> _Text block_
I promised the management of this restaurant that I would write this review to warn any customers who might consider eating at this restaurant that the restaurants policy is basically “eat here at your own risk!”.

My wife and I had just arrived in Florence to visit our son who is studying abroad and he suggested we try Trattoria Za Za for lunch. The restaurant was full but we were seated by the hostess in the outdoor (covered) section in the middle of this area and were catching up with our son and having lunch. As we were finishing our meal a young woman approached our table and began begging for money. Needless to say, we were rather taken aback that at a nice establishment they would allow people to come in and beg at the tables. We were looking around for the hostess or wait staff to intercede but no one did (despite approximately 10 wait staff walking around and through the area). We asked the woman to leave and she remained at our table for almost a minute showing us a paper menu and indicating (She did not apparently speak English) that she wanted some food on the menu. At one point she put the menu on the table over my wife’s phone and then picked up the menu and my wife’s the phone (Under the menu) and casually walked off and out of the restaurant. By the time we realized that she had stolen the phone she had left the restaurant. As one can see from the video )Link below) this woman, who was later identified by the staff as a gypsy, walked directly past the hostess to get in and out, was passed by multiple staff of the restaurant and was allowed to stand and beg in their restaurant for some time.

When we realized the phone was gone we immediately notified the staff at the restaurant and were told that they did not think the police would come for the theft of a phone (brand new iPhone) but we insisted. We were then told that the video surveillance could not be accessed until the following day as the person who manages the surveillance cameras was away until then. We insisted someone come and the company sent someone who was able to pull up the video (below) of the woman stealing the phone. While we showed the police they indicated there was little chance that they would apprehend this person or retrieve the phone

While we waited for the police to come and take a report and the video surveillance to be downloaded we were told that the woman was a gypsy and that they have staff members at both entrances to “shoo them away” because “they will steal anything.” When we asked why this woman was allowed in the restaurant to beg at the tables and steal from the customers we were told, ”Italy laws are different than in America. People can come and go wherever they want.” I apprised them freedom of movement is true for many countries in Europe and certainly in America but there are certainly limits to this as well. They followed up by defining that because of these “laws” the restaurant had no responsibility for the theft of the phone. We questioned this policy noting that indeed if they knew there were potential threats, they took efforts to minimize those threats (e.g. their employees are to shoo the gypsies away and they were told to be vigilant for their presence) and that the staff was aware this was a problem that indeed they did have responsibility to their clientele to keep thieves from violating them while they are in their restaurant or, at a minimum, if they cannot control the flow of people or thieves in their restaurant they had a duty to warn potential patrons of this problem so they could act accordingly to protect themselves. They disagreed and indicated that they had no responsibility to protect their customers from this form of violation.

This being the case my wife and I are compelled to write this review and warn as many people who read this that if you eat at this restaurant you have to do so at your own risk as not only will they not protect you from having your valuables stolen, but if it occurs they will take no responsibility.

> _Exercise tasks_
(a) In the restaurant review, why did the staff say the surveillance video couldn't be accessed until the following day?
(b) Print the portion of the restaurant review between "This being the" and "take no responsibility.", inclusive.

> _Excerpted records_

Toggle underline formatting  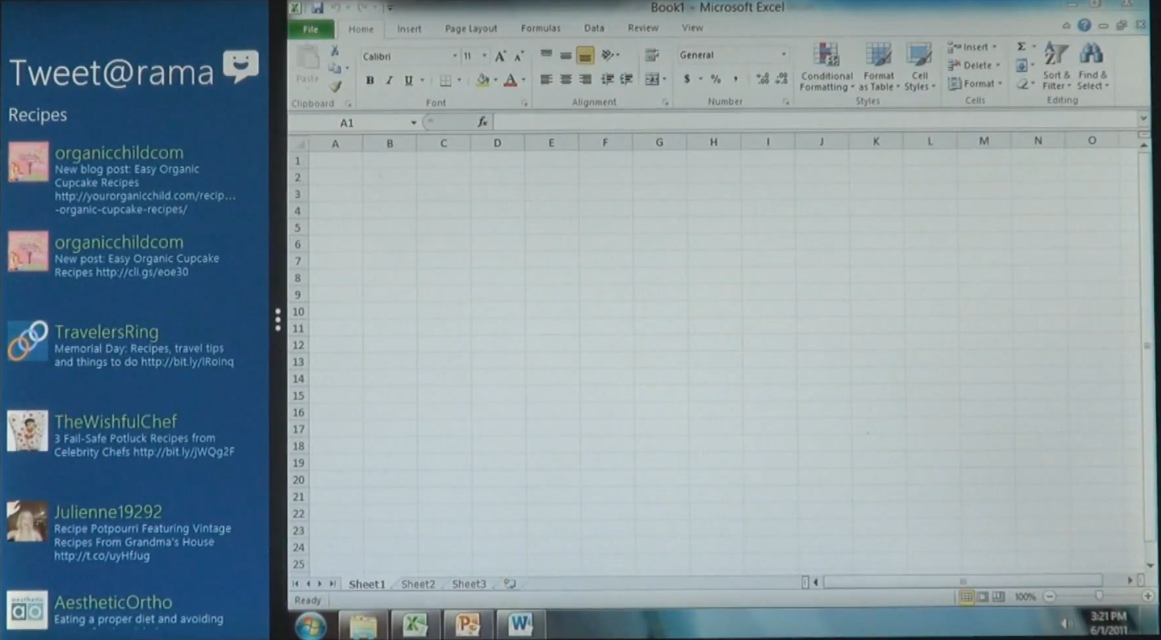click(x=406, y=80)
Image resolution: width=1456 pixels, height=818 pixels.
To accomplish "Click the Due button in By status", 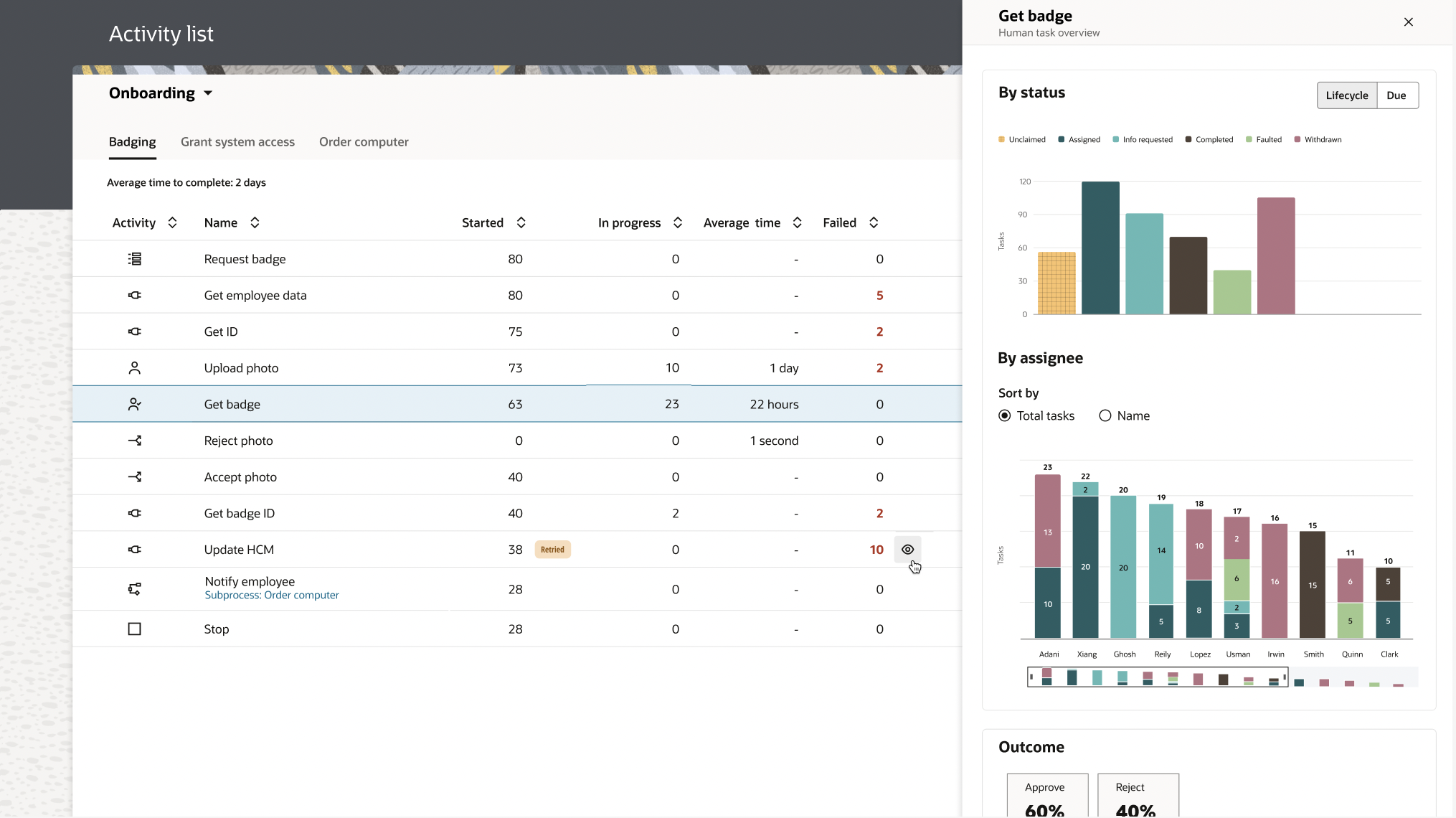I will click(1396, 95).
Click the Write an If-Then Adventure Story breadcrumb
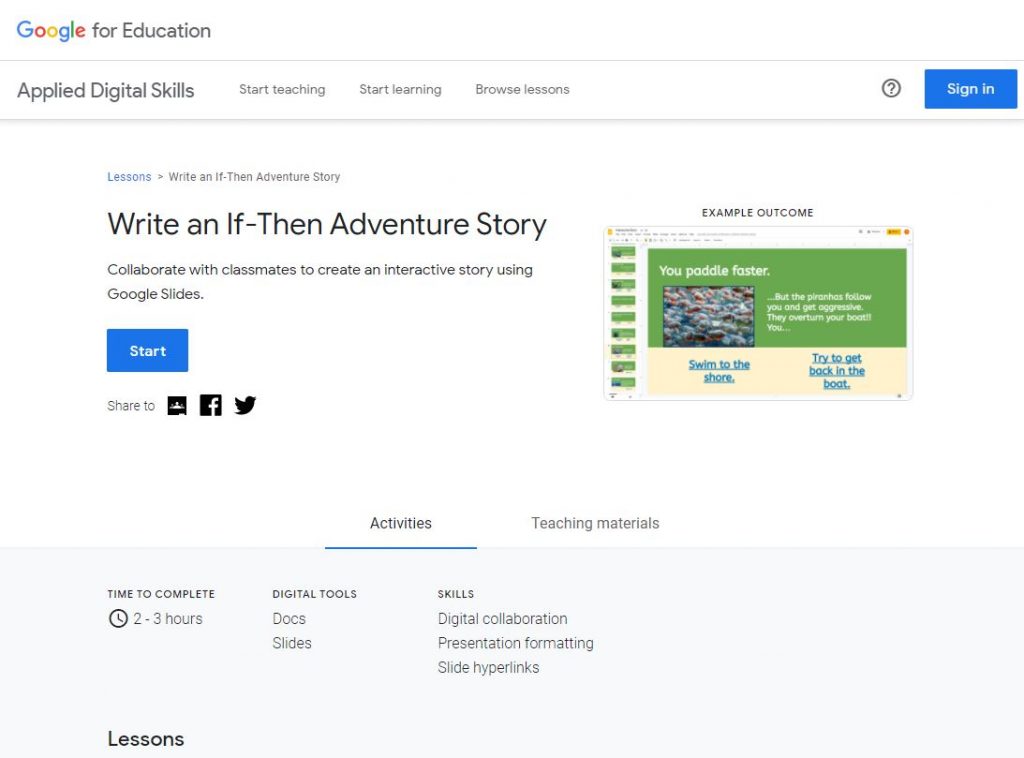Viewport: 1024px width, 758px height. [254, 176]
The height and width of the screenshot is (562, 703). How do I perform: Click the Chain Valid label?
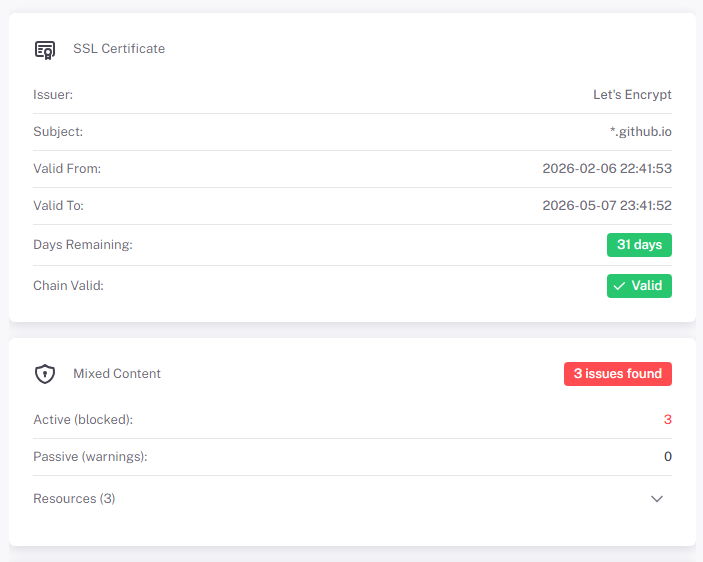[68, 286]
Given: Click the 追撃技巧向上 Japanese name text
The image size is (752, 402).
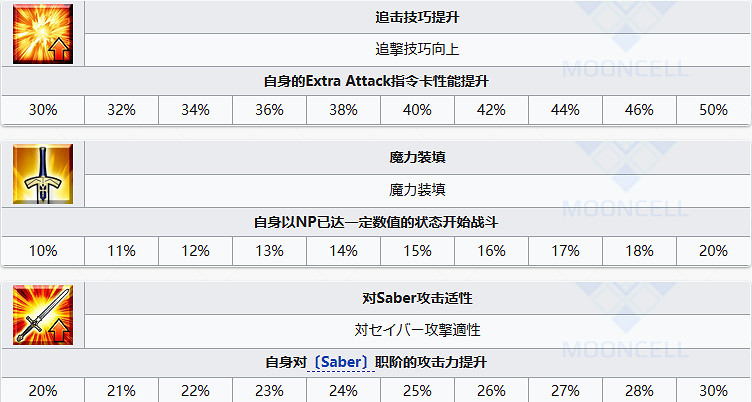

> _Worked answers_
(a) The person who manages the surveillance cameras was away until then.

(b)
This being the case my wife and I are compelled to write this review and warn as many people who read this that if you eat at this restaurant you have to do so at your own risk as not only will they not protect you from having your valuables stolen, but if it occurs they will take no responsibility.